Column Erina: Verkouden
Column Erina: Verkouden

Column Erina: Verkouden

Kunst & Cultuur

Een keer per jaar hebben we vergadering. De jaarvergadering. Hij is in het midden van het land en er is altijd iets feestelijks. Vandaag was er gebak. Langwerpige gebaksdozen waar met vrolijke letters ‘uitdeellekkers’ op stond. Door het plastic in de deksel kon je zien dat er een heel groot stuk taart in zat. Dat moest nog worden gesneden voor het kon worden uitgedeeld.

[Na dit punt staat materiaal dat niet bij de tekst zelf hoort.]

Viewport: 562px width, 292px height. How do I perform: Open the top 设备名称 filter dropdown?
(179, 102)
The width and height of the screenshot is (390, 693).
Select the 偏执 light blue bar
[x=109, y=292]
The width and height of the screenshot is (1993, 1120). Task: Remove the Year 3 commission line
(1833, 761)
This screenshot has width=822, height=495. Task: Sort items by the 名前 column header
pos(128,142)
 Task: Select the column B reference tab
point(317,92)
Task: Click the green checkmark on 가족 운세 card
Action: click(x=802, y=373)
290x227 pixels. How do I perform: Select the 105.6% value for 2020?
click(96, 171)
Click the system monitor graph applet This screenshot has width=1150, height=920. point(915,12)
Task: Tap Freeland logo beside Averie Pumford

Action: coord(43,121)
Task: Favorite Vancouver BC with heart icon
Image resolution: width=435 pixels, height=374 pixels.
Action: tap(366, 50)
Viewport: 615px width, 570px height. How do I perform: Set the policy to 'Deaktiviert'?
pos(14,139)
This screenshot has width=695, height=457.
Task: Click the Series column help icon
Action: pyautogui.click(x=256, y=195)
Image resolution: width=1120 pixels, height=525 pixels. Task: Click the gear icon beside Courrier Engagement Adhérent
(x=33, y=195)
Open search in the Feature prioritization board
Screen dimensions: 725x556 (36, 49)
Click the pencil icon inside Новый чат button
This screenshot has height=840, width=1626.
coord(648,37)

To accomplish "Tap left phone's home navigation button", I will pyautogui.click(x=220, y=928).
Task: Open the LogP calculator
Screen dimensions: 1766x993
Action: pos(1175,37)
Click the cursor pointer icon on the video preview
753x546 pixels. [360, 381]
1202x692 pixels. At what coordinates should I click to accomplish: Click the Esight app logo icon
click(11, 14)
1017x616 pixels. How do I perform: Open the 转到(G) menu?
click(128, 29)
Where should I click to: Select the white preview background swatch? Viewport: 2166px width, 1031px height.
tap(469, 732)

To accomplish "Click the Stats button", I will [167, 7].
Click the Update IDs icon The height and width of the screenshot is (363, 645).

Ik werk altijd graag mee, als er stukken gesneden moeten worden uit een grote taart. Ik ben heel goed in verdelen. En het is echt toevallig als ik dan bij het grootste stuk aan de beurt ben. Ook nu stond ik weer te dralen om me als vrijwilliger aan te melden. Tot de doos openging. Aan de binnenkant van de vrolijke letters stonden keurige streepjes. Zo wist je precies waar je moest snijden als je gelijke porties uit de rechthoek van schuim en slagroom wilde snijden. Het was een tien-persoons-uitdeel-gebak. En als je langs de lijntjes sneed, kreeg iedereen ongeveer evenveel. Teleurgesteld nam ik een portie. Het was wel eerlijk, dat moet ik toegeven.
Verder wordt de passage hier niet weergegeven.